Niektóre z nich były niezwykle spektakularne: ptak dodo, niedźwiedź jaskiniowy, tygrys szablozębny, nosorożec włochaty, tur. Ale dyżurnym kandydatem do reaktywacji jest mamut (Mammuthus primigenius). Co chwila z takim pomysłem występują badacze z Japonii, Szwecji i Rosji. Najbardziej zagorzałym mamutofilem jest jednak amerykański badacz George Church. Zespół z Uniwersytetu Harvarda, którym kierował, wkomponował geny mamuta w genom słonia. „Po tej manipulacji geny prawidłowo funkcjonują, tak jak gdyby pochodziły od żyjącego zwierzęcia, a nie od osobnika sprzed 40 tys. lat, wydobytego z wiecznej zmarzliny. Dysponujemy komórkami słonia z wkładem DNA mamuta. Jego geny żyją, choć tylko w laboratorium" – entuzjazmował się w 2014 r. George Church. Minęło kilka lat, a eksperyment nie wyszedł poza tę fazę.
Natomiast z Uniwersytetu Harvarda wyszedł George Church, ponieważ uczelnia nie zdecydowała się dłużej finansować tego eksperymentu, uznała go za idée fixe. Jednak ktoś, kto jest nią owładnięty, nie rezygnuje, toteż George Church nie zrezygnował i teraz działa w ramach nowo utworzonej firmy Colossal. 13 września 2021 r. ogłosiła ona, że w wyniku jej działań w Arktyce ponownie pojawią się stada mamutów. Prywatni sponsorzy wpłacili na konto Colossal 15 mln dolarów...

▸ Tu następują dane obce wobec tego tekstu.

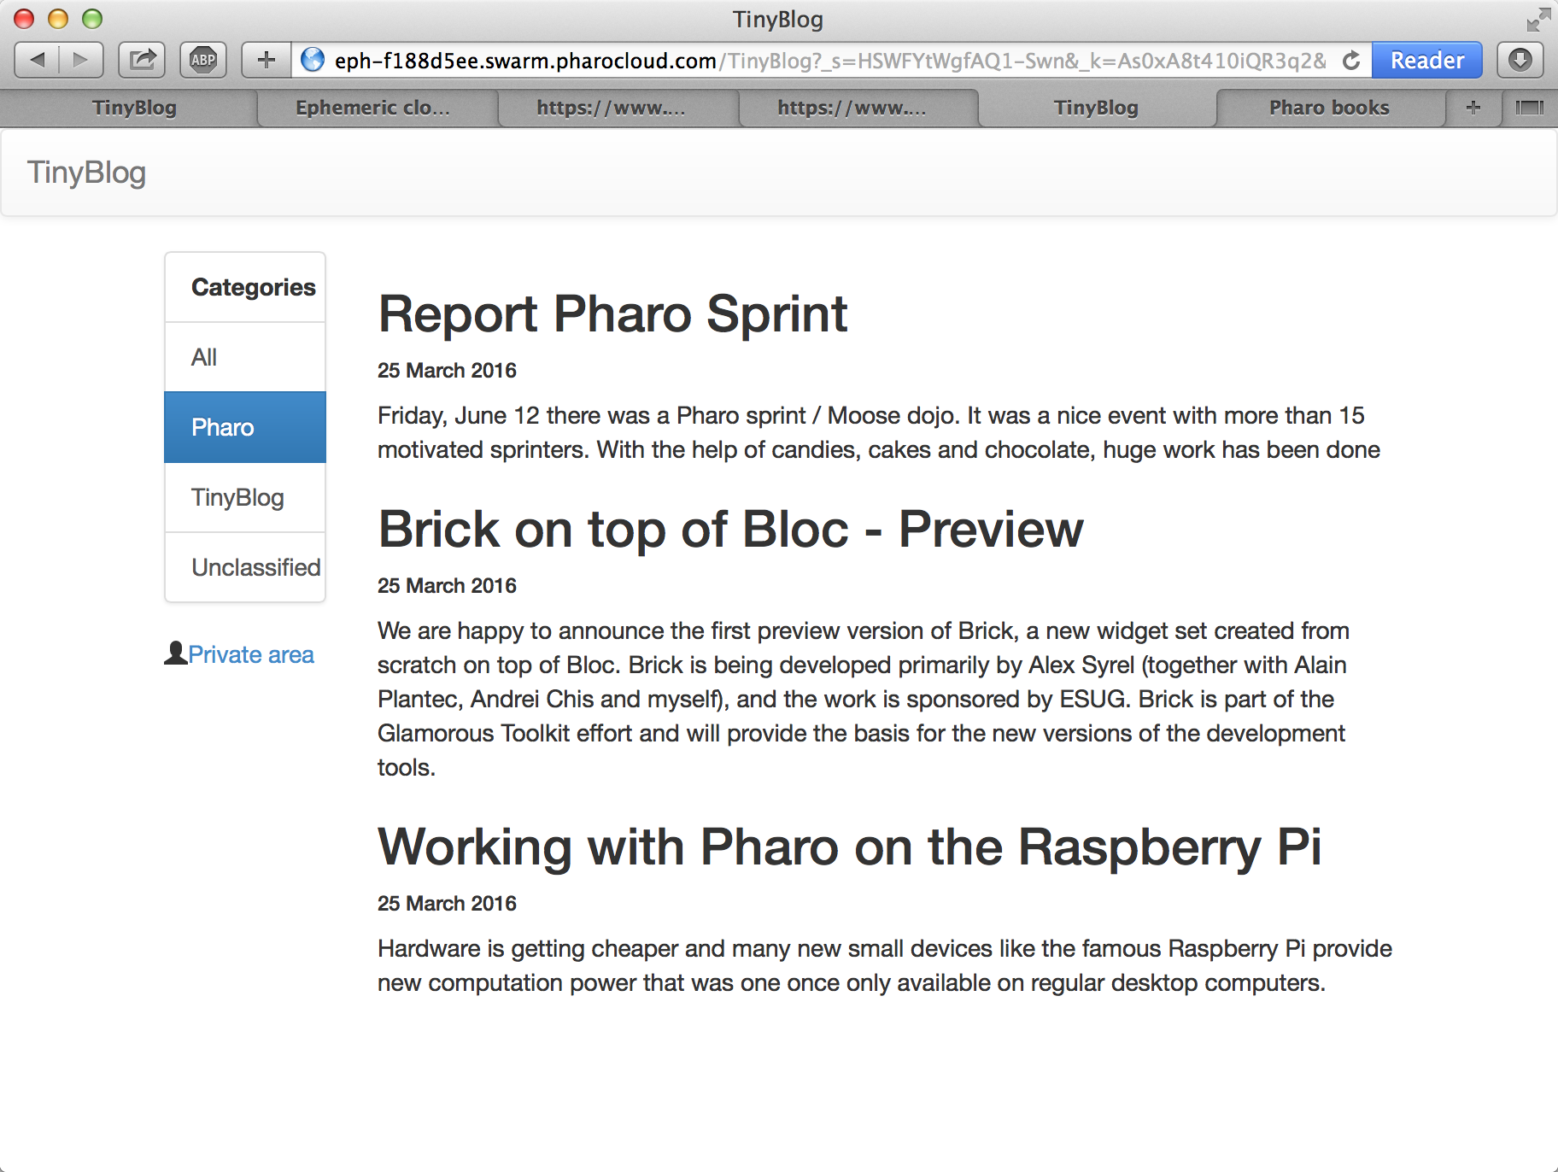1558x1172 pixels.
Task: Open the AdBlock Plus ABP icon
Action: [x=203, y=60]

Śmiałość, dalekowzroczność czy szalone pomysły w nauce wielokrotnie owocowały epokowymi odkryciami i dokonaniami, ale trudno oprzeć się wrażeniu, że w tym przypadku miliony dolarów sfinansują farsę genetyczną. Fakty są takie: jak dotąd nauka nie zna żadnych sposobów, aby odrodzić jakikolwiek wymarły gatunek. Aby tego dokonać, należałoby dysponować elementami biologicznymi zawierającymi o wiele więcej niż „suche" DNA uzyskane ze skamieniałości, np. oocytami, komórkami jajowymi, które mogłyby zostać zapłodnione. W przypadku mamutów te elementy biologiczne są definitywnie utracone.
wpłacili prywatni sponsorzy na konto Colossal
Poza tym, przeglądając propozycje firmy Colossal, bardzo szybko można się zorientować, że w gruncie rzeczy wcale nie dotyczą one mamuta włochatego, lecz „słonia odpornego na mróz". Ma to zostać osiągnięte poprzez „włączenie sekwencji DNA mamuta do genomu słonia azjatyckiego, aby stworzyć gatunek hybrydowy". Czyli ani mamut, ani słoń, jakaś chimera bardziej od słonia wytrzymała na niską temperaturę, która miałaby zostać wyposażona w kilka cech własnych mamuta – długą sierść, mniejsze uszy, aby zmniejszyć utratę ciepła, oraz ochronną warstwę tłuszczu pod epidermą.